Safety-net hospitals in the nation’s rural areas are strained and busier than their counterparts in urban areas, a new JAMA study reveals. This problem is further exacerbated by fewer physicians serving patients in these areas and generally worse health for rural residents.

Rural hospitals also are constrained financially with "operating margins often too narrow to invest in upgrades to optimize care delivery." According to the JAMA study authors, emergency department use patterns provide a lens into the status of healthcare delivery in the communities they serve.

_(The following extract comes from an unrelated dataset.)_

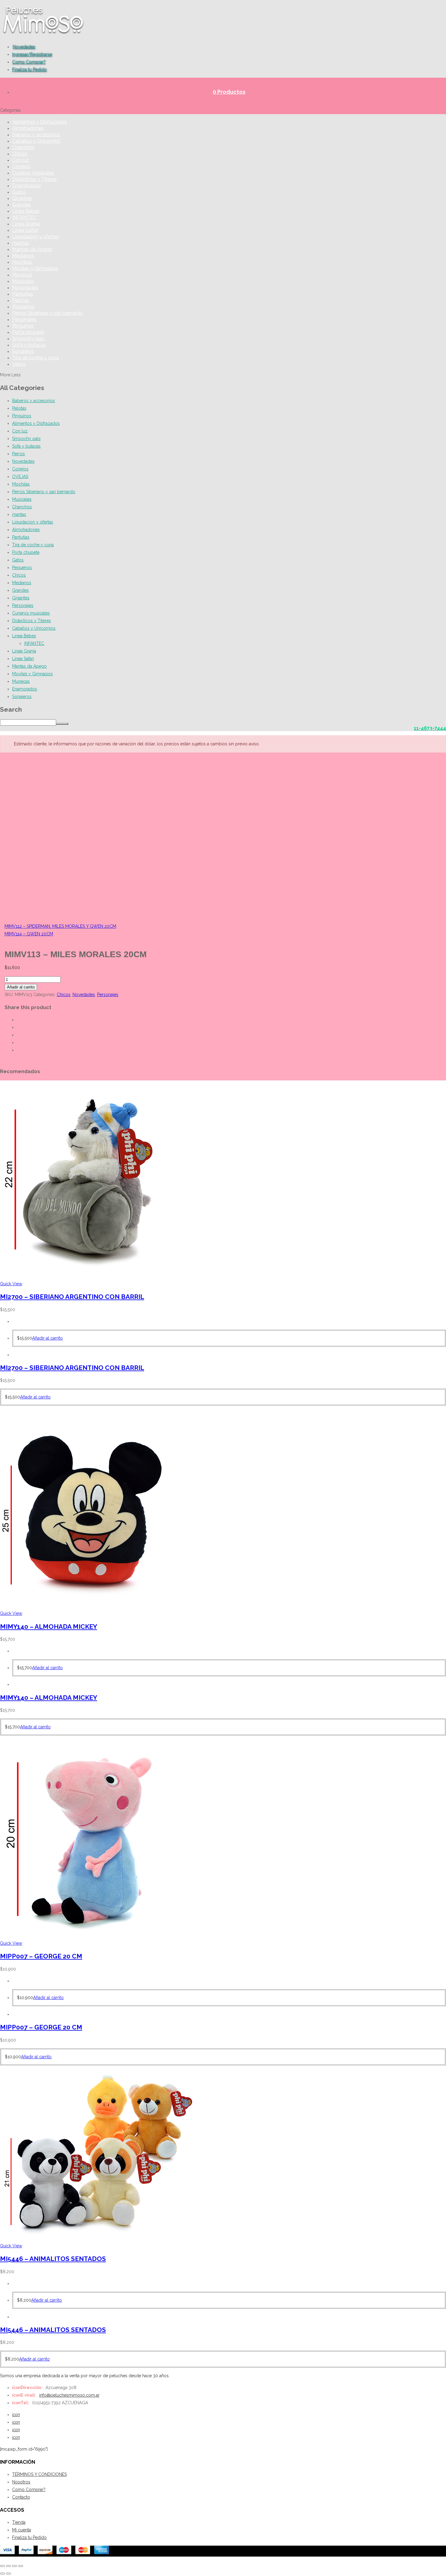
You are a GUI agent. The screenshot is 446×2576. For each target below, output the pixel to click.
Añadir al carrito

Traditional office-based care settings require significant resource investment and a robust physician pool, which may be lacking in rural communities. These factors raise the possibility that rural EDs are increasingly serving as a source of care for rural patients in ways that are distinct from their urban counterparts.

From 2005 to 2016, estimated rural ED visits increased from 16.7 million to 28.4 million and estimated urban visits rose from 98.6 million to 117.2 million. Additionally, Medicaid beneficiaries rose from 4.4 million to 9.7 million; those aged 18 to 64 years 9.6 million to 16.7 million; and patients without insurance 2.7 million to 3.4 million in rural areas.

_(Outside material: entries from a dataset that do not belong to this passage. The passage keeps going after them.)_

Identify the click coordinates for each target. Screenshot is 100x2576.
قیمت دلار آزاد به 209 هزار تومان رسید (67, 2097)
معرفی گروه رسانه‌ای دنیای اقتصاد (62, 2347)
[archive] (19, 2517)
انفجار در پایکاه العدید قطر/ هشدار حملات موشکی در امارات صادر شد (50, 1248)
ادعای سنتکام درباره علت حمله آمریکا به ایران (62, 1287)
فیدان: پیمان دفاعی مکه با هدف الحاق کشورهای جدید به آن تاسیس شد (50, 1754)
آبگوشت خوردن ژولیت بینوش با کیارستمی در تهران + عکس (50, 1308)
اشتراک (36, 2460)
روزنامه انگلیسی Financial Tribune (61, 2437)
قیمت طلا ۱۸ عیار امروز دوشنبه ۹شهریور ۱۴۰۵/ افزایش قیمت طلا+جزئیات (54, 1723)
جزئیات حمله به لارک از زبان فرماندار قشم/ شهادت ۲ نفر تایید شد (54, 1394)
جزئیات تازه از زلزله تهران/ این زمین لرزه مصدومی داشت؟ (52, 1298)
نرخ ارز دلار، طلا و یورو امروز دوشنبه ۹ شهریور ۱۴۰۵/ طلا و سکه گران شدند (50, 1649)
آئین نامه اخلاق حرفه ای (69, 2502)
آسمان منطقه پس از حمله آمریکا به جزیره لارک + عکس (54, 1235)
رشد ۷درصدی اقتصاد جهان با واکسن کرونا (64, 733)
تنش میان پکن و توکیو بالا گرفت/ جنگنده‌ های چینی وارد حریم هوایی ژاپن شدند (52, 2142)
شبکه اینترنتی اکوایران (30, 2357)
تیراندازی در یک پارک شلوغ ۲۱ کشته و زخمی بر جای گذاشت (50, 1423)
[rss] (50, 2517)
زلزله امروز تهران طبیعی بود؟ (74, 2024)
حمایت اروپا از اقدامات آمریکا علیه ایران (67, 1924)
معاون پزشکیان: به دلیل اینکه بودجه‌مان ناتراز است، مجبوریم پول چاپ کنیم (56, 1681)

Rural ED visit rates increased by more than 50 percent, from 36.5 to 64.5 per 100 persons between 2005 and 2016. This increase outpaced urban ED visit rates, which were generally flat, increasing from 40.2 to 42.8 visits per 100 persons.

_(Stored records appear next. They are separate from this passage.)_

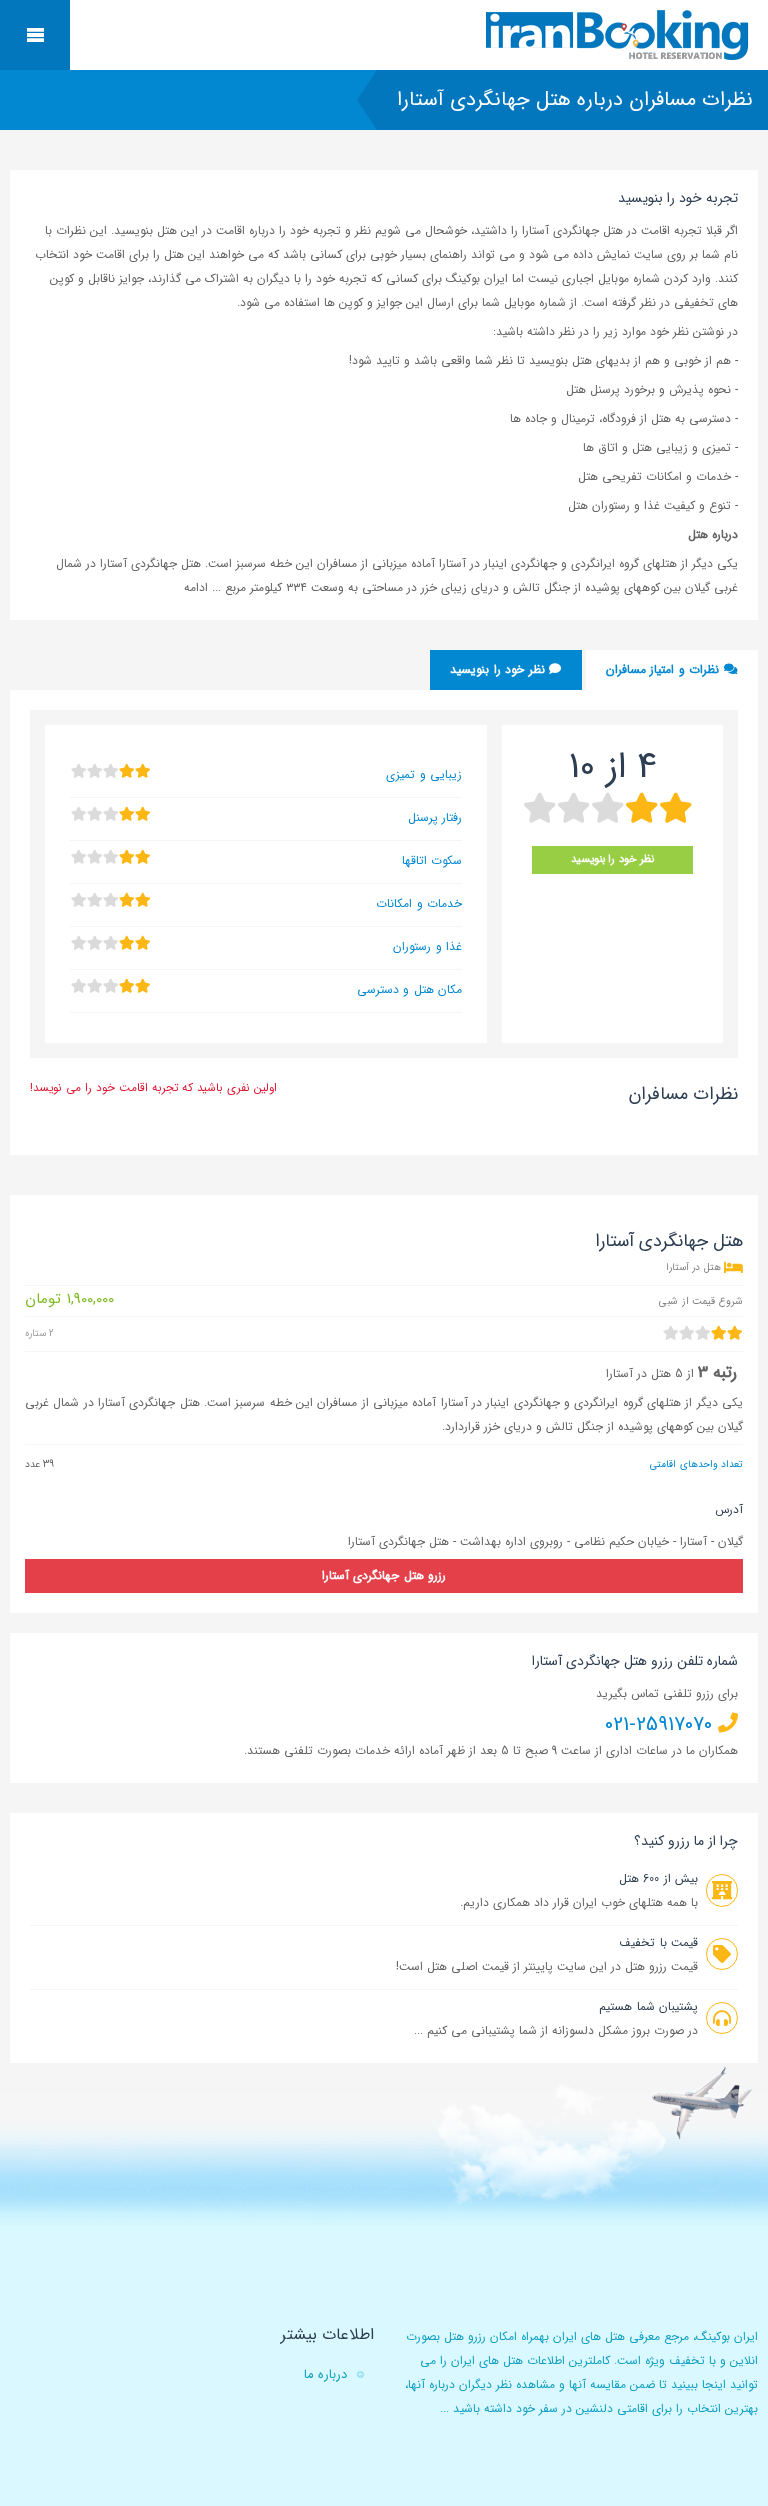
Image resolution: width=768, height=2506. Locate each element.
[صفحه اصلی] (619, 35)
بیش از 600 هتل (658, 1878)
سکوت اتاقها (432, 860)
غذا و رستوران (427, 946)
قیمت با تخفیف (658, 1942)
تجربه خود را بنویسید (678, 198)
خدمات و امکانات (419, 903)
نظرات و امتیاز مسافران (665, 669)
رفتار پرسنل (435, 817)
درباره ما (325, 2374)
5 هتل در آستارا (644, 1373)
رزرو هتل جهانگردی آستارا (384, 1575)
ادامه (198, 587)
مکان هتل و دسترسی (409, 989)
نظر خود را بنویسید (499, 669)
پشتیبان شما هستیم (648, 2006)
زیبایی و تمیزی (424, 774)
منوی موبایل (35, 35)
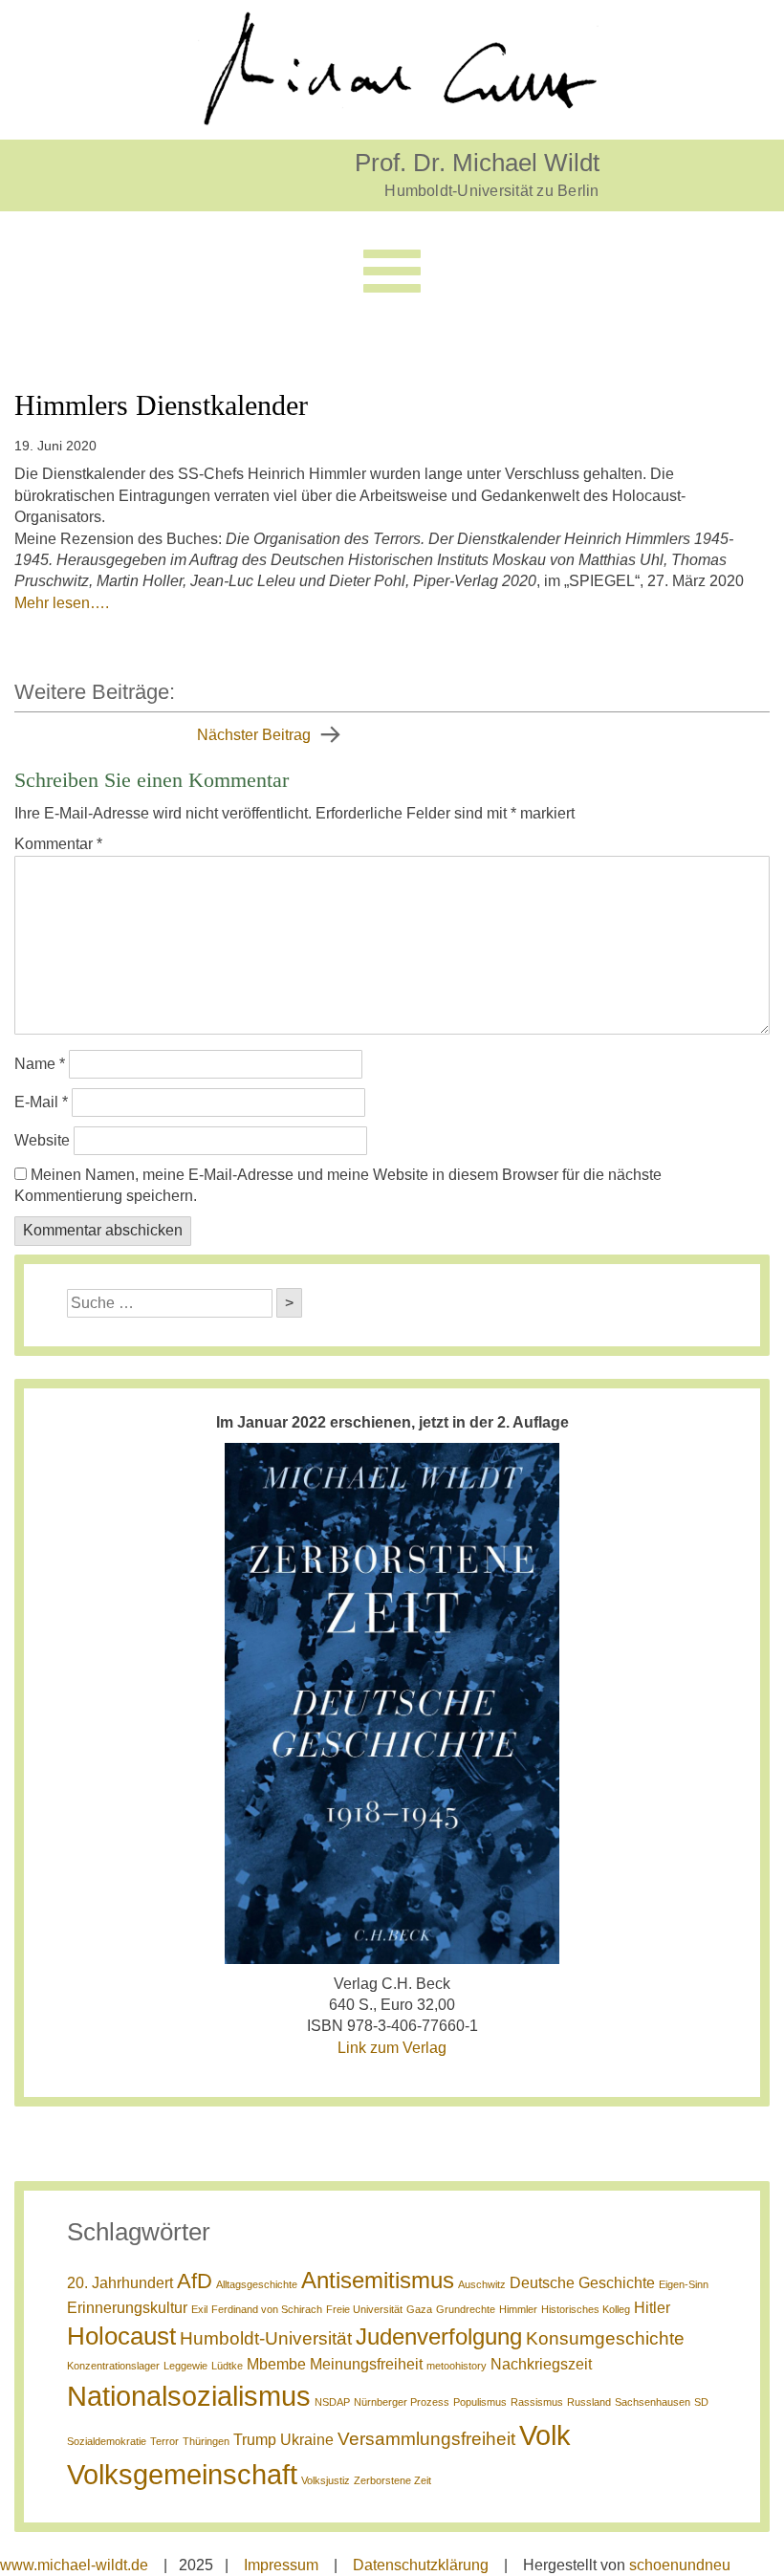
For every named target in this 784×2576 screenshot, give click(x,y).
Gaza (419, 2309)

The study results follow recent data from the Centers for Disease Control and Prevention that showed ED visits increased by nearly 10 million patients in 2016 compared to the previous year.

"Rural EDs are experiencing important changes in utilization rates, increasingly serving a larger proportion of traditionally disadvantaged groups and with greater pressure as safety-net hospitals," the researchers wrote in their brief.

An alternative study released in 2018 found that challenges persist among rural emergency departments that face physician shortages. The study in the Annals of Emergency Medicine found that almost 64 percent of emergency physicians were in urban counties, while nearly 45 percent were in rural counties, according to the study. More than 27 percent of counties did not have emergency medicine clinicians and 41.4 percent of counties did not have any emergency physicians reimbursed by Medicare fee-for-service Part B.

The JAMA study provides one possible option for fixing the disparity (a solution that is often thrown around) — more telehealth! The use of televisits, which could keep patients at home to receive appropriate care, may reduce the burden on emergency departments.

The JAMA report also suggests that safety net hospitals need some help and are struggling to keep up with uncompensated and charity care. Per Healthcare Dive, America's Essential Hospitals (AEH) said pending disproportionate share hospital cuts slated for Oct. 1 will push those facilities to a "breaking point."

AEH hospitals operated with an average margin of 1.6 percent in 2017, about half of what they had the previous year and well below the 7.8 percent average of other hospitals.